Segment Start: Input for this task

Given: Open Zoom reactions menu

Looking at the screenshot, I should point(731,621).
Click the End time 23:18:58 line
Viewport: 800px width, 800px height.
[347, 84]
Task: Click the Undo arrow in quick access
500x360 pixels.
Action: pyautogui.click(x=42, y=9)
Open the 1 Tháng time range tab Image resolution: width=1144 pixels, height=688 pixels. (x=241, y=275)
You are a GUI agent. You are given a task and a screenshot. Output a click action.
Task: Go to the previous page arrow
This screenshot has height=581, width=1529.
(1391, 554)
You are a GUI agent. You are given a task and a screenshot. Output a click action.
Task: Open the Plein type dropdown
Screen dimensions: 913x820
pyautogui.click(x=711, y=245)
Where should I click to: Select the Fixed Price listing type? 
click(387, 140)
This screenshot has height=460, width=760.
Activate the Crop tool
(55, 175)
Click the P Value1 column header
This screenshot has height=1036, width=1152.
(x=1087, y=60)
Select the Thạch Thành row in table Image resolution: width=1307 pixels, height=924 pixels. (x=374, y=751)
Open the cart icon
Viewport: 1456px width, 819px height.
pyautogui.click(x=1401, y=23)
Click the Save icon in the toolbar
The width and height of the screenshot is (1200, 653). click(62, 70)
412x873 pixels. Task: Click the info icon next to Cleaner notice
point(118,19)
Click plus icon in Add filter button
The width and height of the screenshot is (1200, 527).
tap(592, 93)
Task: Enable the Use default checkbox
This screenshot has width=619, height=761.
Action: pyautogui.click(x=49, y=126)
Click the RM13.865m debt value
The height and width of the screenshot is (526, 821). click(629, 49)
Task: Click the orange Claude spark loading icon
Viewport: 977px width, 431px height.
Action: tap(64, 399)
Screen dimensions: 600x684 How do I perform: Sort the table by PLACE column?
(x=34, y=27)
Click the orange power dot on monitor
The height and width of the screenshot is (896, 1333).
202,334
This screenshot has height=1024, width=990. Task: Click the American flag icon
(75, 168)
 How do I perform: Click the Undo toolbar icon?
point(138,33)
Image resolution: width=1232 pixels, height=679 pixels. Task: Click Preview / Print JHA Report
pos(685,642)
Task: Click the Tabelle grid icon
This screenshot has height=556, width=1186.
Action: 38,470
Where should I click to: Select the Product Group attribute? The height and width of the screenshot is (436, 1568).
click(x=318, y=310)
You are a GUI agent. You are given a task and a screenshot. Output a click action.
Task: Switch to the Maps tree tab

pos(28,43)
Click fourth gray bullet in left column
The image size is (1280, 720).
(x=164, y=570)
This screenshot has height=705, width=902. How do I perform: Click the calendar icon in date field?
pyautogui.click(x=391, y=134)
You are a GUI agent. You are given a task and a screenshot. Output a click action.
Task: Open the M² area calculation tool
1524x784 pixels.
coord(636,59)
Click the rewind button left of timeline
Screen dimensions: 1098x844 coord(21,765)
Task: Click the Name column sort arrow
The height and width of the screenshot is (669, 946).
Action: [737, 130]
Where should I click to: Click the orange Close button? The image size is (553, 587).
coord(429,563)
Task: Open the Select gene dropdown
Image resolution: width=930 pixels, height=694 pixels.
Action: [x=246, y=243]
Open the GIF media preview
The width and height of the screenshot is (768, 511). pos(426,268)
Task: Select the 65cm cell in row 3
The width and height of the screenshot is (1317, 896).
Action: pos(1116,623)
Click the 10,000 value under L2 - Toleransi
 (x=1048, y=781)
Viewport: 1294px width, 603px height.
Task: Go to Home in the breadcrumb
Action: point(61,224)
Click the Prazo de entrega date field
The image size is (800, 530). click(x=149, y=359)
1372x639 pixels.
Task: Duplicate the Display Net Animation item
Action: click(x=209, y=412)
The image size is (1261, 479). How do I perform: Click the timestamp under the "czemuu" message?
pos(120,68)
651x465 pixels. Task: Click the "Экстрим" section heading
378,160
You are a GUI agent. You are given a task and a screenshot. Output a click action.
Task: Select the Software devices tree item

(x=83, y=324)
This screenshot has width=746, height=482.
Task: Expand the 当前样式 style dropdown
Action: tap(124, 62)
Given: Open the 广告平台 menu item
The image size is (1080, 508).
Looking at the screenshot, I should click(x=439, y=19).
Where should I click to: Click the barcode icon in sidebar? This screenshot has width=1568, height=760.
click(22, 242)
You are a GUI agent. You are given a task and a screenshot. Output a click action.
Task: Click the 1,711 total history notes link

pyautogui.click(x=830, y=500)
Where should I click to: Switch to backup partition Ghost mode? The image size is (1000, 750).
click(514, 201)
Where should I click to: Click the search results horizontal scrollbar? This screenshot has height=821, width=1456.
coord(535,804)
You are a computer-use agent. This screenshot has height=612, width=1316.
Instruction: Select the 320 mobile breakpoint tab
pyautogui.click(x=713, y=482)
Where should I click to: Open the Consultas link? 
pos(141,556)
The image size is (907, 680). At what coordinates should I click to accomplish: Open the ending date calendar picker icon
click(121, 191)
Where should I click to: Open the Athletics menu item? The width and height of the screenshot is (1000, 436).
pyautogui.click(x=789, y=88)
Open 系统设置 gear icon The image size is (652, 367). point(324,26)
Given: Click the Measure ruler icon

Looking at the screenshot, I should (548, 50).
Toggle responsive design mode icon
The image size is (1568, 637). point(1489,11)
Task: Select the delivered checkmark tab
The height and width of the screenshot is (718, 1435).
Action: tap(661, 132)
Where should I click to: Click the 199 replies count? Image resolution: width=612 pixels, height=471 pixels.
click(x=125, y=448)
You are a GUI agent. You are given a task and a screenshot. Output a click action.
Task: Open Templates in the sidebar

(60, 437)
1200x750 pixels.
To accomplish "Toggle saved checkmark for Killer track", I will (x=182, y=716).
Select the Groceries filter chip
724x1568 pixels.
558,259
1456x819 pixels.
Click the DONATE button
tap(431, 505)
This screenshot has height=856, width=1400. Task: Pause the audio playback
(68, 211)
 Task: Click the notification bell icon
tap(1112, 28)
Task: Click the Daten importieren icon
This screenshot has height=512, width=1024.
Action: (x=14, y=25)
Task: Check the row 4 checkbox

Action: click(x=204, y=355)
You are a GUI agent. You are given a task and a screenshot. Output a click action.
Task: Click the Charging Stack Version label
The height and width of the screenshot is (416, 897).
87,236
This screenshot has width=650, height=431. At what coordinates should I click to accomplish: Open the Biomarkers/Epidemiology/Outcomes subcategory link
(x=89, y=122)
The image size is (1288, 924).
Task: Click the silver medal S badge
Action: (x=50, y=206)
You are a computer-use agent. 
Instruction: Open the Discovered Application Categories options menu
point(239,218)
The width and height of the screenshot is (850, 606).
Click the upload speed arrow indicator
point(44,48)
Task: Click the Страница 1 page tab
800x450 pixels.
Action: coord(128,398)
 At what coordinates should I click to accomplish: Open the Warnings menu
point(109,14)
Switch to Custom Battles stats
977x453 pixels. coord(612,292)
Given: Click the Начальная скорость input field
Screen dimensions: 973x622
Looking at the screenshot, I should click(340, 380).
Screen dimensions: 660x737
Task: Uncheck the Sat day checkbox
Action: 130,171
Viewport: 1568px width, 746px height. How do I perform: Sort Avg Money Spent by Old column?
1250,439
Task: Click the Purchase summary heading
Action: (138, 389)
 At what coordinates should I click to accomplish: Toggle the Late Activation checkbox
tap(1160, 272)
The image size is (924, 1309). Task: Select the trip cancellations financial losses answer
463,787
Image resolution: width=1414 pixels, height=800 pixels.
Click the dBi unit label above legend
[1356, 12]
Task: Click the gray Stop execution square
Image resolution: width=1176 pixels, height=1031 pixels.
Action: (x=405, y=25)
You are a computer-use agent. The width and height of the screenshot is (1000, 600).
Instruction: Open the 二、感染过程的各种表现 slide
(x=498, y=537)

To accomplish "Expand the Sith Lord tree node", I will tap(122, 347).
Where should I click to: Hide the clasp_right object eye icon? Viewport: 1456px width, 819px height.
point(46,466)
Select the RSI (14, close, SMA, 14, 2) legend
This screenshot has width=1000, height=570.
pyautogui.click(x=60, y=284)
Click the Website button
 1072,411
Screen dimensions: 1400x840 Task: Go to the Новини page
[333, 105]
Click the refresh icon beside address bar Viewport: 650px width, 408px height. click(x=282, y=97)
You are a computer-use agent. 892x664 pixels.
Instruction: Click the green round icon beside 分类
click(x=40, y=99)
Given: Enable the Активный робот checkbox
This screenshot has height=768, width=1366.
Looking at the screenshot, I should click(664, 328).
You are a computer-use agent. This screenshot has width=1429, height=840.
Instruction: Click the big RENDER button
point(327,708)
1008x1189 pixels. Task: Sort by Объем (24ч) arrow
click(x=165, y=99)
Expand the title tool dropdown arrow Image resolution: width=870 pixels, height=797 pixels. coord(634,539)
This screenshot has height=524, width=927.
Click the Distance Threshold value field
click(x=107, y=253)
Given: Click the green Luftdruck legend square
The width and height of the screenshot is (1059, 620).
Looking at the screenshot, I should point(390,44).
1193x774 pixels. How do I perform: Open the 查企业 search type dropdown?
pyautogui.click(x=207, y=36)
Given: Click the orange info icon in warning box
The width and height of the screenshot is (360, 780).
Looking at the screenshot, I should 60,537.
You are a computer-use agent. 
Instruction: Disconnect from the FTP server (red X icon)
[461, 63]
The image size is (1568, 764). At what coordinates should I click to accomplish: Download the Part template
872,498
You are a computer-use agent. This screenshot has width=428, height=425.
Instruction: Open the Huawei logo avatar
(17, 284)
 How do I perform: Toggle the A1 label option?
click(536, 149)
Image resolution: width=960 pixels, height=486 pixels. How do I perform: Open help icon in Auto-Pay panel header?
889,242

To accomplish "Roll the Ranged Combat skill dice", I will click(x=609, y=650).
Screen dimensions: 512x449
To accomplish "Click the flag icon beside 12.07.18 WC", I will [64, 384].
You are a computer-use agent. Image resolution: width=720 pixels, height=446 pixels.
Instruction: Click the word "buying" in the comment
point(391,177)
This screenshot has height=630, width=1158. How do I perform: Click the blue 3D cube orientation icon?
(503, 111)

Segment End: Input for this task

Work instructions: Look for the string "computer" in the data above and return every line that has it.

Response box:
You are a computer-use agent. This screenshot has height=612, width=1316.
You are a computer-use agent. 
You are a computer-use agent. The width and height of the screenshot is (1000, 600).
You are a computer-use agent. 892x664 pixels.
You are a computer-use agent. This screenshot has width=1429, height=840.
You are a computer-use agent. 
You are a computer-use agent. This screenshot has width=428, height=425.
You are a computer-use agent. Image resolution: width=720 pixels, height=446 pixels.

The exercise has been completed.